The approach taken here is slightly different. In the process of creating input files for the EPANET (or CYBERNET) simulation engine written, the actual model structure is also created. That is, there is not just one configuration of pipes that is being maintained and simulated. Rather, a unique model network is created "on the fly" depending on the type of question being asked and the level of detail required for that question. (How this will be done is discussed in more detail in the "User Interface Design" section below).

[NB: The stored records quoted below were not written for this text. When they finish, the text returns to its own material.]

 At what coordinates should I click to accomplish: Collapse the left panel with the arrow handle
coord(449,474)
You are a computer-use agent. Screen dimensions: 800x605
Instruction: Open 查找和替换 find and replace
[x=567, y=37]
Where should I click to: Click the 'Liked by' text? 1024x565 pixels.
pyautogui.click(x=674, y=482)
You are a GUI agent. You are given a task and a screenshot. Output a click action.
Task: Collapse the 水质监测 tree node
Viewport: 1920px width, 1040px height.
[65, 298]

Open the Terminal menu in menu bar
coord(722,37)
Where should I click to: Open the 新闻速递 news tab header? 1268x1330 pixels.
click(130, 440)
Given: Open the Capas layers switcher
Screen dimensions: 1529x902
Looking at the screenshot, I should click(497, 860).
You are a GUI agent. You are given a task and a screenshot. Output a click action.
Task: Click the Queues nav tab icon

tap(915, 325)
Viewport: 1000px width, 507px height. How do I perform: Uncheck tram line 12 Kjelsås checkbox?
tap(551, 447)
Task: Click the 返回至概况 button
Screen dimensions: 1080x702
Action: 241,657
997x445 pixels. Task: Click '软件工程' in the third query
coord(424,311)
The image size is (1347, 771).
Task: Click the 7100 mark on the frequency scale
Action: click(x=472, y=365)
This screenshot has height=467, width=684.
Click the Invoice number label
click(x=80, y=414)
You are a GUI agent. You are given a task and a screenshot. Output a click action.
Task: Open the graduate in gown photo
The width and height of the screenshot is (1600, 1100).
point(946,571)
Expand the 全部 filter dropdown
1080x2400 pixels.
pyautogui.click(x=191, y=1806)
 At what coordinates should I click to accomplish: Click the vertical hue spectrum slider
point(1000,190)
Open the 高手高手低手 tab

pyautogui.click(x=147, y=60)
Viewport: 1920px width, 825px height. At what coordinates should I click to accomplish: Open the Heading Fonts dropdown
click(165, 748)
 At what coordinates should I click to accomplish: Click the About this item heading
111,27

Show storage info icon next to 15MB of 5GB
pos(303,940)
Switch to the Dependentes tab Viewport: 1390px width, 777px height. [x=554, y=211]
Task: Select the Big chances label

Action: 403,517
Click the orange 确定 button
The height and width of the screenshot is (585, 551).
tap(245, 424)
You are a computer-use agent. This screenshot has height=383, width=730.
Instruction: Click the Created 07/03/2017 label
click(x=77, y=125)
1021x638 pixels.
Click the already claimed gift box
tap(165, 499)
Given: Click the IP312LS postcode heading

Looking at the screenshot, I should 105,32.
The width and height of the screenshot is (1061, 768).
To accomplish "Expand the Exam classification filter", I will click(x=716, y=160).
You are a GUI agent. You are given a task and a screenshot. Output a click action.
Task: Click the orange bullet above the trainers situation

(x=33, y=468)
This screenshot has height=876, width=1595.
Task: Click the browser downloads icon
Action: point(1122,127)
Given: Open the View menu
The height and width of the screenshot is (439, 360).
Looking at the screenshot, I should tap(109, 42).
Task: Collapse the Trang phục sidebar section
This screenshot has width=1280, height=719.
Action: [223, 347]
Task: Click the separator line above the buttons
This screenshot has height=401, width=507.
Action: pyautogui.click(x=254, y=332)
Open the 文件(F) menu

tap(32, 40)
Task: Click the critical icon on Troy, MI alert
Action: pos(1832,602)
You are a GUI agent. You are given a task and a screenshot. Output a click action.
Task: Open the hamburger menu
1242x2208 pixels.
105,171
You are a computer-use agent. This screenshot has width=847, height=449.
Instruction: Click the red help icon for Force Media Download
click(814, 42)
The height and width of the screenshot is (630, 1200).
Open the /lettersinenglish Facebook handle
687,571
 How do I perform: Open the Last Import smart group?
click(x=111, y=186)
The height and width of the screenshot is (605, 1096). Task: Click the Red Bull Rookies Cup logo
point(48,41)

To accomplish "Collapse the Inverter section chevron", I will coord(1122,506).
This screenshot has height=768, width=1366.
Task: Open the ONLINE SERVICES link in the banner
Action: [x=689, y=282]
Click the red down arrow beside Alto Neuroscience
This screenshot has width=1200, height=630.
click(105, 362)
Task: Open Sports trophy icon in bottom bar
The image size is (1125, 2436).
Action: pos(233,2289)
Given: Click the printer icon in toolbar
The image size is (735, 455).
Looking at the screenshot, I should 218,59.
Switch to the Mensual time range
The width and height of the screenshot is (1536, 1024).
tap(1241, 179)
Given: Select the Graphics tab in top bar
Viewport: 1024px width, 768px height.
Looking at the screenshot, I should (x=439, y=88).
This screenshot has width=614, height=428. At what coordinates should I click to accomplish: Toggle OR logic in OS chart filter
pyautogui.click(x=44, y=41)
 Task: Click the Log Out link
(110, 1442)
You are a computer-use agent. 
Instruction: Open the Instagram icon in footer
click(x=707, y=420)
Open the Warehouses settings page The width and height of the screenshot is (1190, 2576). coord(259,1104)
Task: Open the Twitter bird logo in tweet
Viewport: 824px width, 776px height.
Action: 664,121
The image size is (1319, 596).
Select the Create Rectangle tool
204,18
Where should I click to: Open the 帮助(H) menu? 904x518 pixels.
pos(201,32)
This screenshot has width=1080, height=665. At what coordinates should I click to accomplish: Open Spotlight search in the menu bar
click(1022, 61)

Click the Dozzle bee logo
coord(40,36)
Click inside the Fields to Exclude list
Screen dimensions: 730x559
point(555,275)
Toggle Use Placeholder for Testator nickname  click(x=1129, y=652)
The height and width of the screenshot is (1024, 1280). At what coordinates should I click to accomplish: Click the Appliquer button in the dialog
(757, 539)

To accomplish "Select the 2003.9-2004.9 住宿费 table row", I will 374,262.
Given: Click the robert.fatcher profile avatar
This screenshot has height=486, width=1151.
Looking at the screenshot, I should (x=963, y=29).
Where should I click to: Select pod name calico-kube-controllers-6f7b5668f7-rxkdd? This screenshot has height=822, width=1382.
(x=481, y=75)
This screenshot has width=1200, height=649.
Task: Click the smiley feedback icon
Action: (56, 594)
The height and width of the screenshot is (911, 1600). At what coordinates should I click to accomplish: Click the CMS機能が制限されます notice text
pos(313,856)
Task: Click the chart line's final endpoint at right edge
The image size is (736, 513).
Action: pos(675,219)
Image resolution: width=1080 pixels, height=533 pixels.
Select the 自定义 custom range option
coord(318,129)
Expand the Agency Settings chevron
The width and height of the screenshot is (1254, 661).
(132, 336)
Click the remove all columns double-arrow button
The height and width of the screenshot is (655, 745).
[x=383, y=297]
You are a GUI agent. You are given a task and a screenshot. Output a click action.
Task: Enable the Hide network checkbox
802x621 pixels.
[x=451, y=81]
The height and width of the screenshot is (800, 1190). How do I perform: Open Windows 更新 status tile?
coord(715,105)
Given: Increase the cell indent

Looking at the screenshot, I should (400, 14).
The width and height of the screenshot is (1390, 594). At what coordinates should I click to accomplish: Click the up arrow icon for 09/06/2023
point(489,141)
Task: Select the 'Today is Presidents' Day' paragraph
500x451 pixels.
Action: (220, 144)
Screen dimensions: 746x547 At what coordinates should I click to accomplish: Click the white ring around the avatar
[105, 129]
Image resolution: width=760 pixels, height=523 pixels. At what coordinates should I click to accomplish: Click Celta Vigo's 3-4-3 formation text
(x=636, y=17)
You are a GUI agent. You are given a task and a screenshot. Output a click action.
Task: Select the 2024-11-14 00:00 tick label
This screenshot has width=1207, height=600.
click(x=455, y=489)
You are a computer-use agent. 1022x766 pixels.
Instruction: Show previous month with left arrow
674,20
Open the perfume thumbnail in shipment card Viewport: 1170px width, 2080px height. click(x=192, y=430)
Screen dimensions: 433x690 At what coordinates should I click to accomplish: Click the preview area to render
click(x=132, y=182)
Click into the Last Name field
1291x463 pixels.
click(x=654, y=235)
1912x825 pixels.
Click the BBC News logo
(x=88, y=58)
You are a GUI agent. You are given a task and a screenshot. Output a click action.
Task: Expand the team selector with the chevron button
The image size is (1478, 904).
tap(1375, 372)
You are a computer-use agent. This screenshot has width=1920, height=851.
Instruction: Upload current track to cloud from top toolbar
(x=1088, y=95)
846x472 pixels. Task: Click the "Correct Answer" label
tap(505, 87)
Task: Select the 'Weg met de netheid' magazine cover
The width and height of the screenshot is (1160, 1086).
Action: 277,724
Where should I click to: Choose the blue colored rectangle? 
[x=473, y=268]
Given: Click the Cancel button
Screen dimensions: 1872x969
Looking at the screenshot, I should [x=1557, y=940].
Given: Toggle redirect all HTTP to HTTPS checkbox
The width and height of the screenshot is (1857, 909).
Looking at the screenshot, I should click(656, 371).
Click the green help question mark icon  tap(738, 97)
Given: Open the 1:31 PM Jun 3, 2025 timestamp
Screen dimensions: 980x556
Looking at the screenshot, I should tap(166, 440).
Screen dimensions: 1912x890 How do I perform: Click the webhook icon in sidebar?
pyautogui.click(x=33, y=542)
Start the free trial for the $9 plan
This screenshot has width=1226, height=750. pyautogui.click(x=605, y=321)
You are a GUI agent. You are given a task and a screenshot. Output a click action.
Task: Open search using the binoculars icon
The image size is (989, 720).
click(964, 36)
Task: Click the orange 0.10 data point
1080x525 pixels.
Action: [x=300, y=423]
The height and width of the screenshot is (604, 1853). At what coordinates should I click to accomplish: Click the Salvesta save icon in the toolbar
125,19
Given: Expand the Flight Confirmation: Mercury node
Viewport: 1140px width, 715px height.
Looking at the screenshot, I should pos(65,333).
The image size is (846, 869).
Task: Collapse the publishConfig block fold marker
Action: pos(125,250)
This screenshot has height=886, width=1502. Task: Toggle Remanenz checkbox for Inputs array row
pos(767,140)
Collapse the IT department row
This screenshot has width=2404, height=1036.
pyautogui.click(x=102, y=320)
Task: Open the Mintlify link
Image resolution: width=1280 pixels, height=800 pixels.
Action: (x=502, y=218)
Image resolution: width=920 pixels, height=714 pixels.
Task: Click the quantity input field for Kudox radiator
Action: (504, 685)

In order to do this, certain information must be stored in a Relational Data Base Management System (RDBMS). Obviously, those data elements stored in Esri Feature Attribute Tables (e.g., PATs and AATs) must follow the rules of those tables. In order to keep these simple, the primary item (field) that is added to each Feature Attribute Table is an appropriate unique identifier; the "USER-ID" item (field) is not used since it is an integer field, and typical identifiers used by the utility incorporate alpha characters. A few additional fields are added as convenient to symbolize the spatial features. Most of the model data is stored in independent tables. At each hierarchical level the same type of tables are maintained. Figure 7 shows the basic data structure for the real-world (Actual) network.

 

Figure 7. Basic Data Structure – "Actual Network Elements

 

All attributes for each data table are not shown in this Figure. Part of the data base design effort is based on an object-oriented modeling and design approach (for a good introduction, see Rumbaugh, et al [1991]). In essence, the link object is the superclass of the pump (booster), valve and pipe classes. A link object is never instantiated; only its subclasses (e.g., a pipe) have objects instantiated (actually created and used in the model). The same holds true for the superclass node and its subclasses tank, reservoir and junction.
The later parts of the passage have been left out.